Elastic Net Regularization is an algorithm for learning and variable selection. It is based on a regularized least square procedure with a penalty which is the sum of an L1 penalty (like Lasso) and an L2 penalty (like ridge regression). The first term enforces the sparsity of the solution, whereas the second term ensures democracy among groups of correlated variables. The second term has also a smoothing effect that stabilizes the obtained solution.

mlpy.elasticnet_base(x, y, lmb, eps, supp=True, tol=0.01)

Elastic Net Regularization via Iterative Soft Thresholding.

x should be centered and normalized by columns, and y should be centered.
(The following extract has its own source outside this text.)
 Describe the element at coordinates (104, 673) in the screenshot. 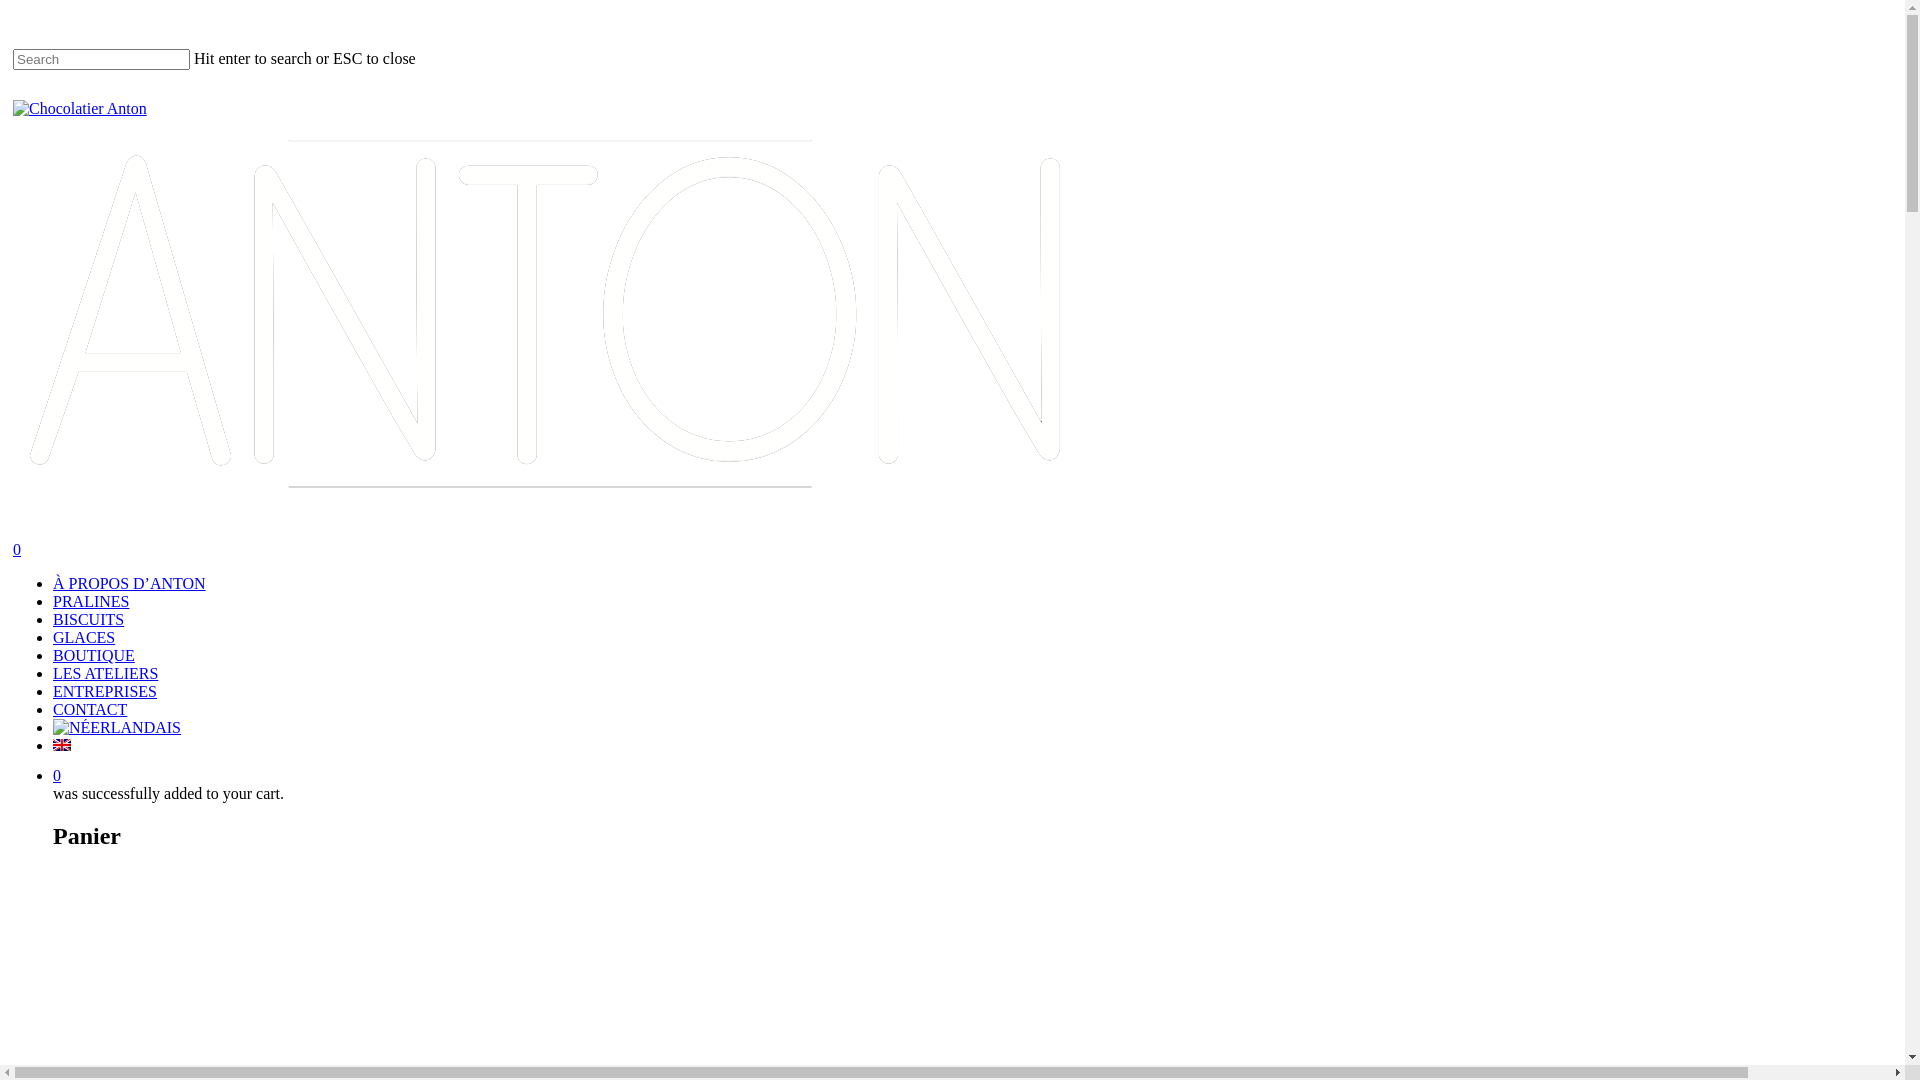

I see `'LES ATELIERS'` at that location.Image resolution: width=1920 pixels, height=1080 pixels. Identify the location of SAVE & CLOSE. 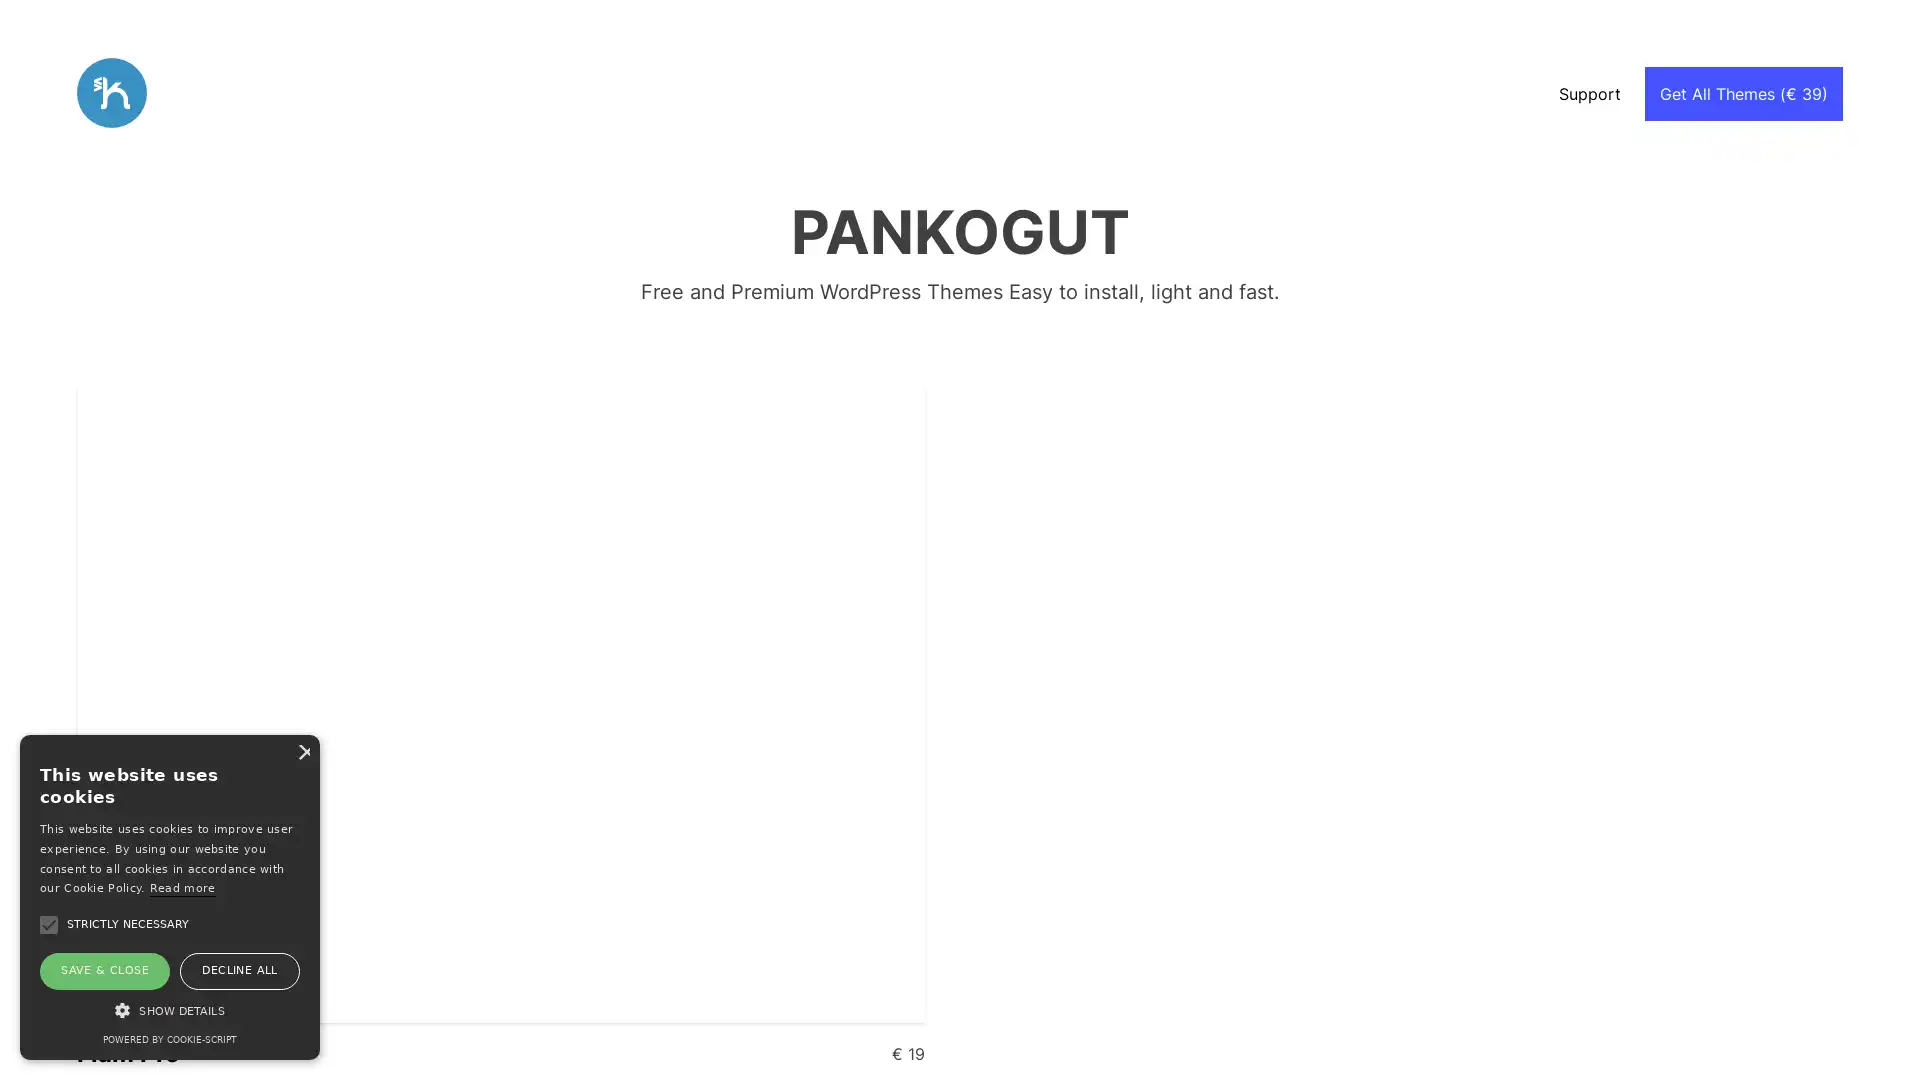
(104, 970).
Computes the coefficient vector which solves the elastic-net regularization problem min {|| X beta - Y ||^2 + lambda(|beta|^2_2 + eps |beta|_1}. The solution beta is computed via iterative soft-thresholding, with damping factor 1/(1+eps*lambda), thresholding factor eps*lambda, null initialization vector and step 1 / (eig_max(XX^T)*1.1).

Parameters :
x : 2d array_like object (N x P)

matrix of regressors

y : 1d array_like object (N)


lmb : float

regularization parameter controlling overfitting. lmb can be tuned via cross validation.

eps : float

correlation parameter preserving correlation among variables against sparsity. The solutions obtained for different values of the correlation parameter have the same prediction properties but different feature representation.

supp : bool

if True, the algorithm stops when the support of beta reached convergence. If False, the algorithm stops when the coefficients reached convergence, that is when the beta_{l}(i) - beta_{l+1}(i) > tol * beta_{l}(i) for all i.

tol : double

tolerance for convergence

Returns :
beta, iters : 1d numpy array, int

beta, number of iterations performed

class mlpy.ElasticNet(lmb, eps, supp=True, tol=0.01)

Elastic Net Regularization via Iterative Soft Thresholding.

Computes the coefficient vector which solves the elastic-net regularization problem min {|| X beta - Y ||^2 + lambda(|beta|^2_2 + eps |beta|_1}. The solution beta is computed via iterative soft-thresholding, with damping factor 1/(1+eps*lambda), thresholding factor eps*lambda, null initialization vector and step 1 / (eig_max(XX^T)*1.1).


Parameters :
lmb : float

regularization parameter controlling overfitting. lmb can be tuned via cross validation.

eps : float

correlation parameter preserving correlation among variables against sparsity. The solutions obtained for different values of the correlation parameter have the same prediction properties but different feature representation.

supp : bool

if True, the algorithm stops when the support of beta reached convergence. If False, the algorithm stops when the coefficients reached convergence, that is when the beta_{l}(i) - beta_{l+1}(i) > tol * beta_{l}(i) for all i.

tol : double

tolerance for convergence


Return b_1, ..., b_p.


Return b_0.


Return the number of iterations performed.

learn(x, y)

Compute the regression coefficients.

Parameters :
x : 2d array_like object (N x P)

matrix of regressors

y : 1d array_like object (N)



Compute the predicted response.

Parameters :
t : 1d or 2d array_like object ([M,] P)

test data

Returns :
p : float or 1d numpy array

predicted response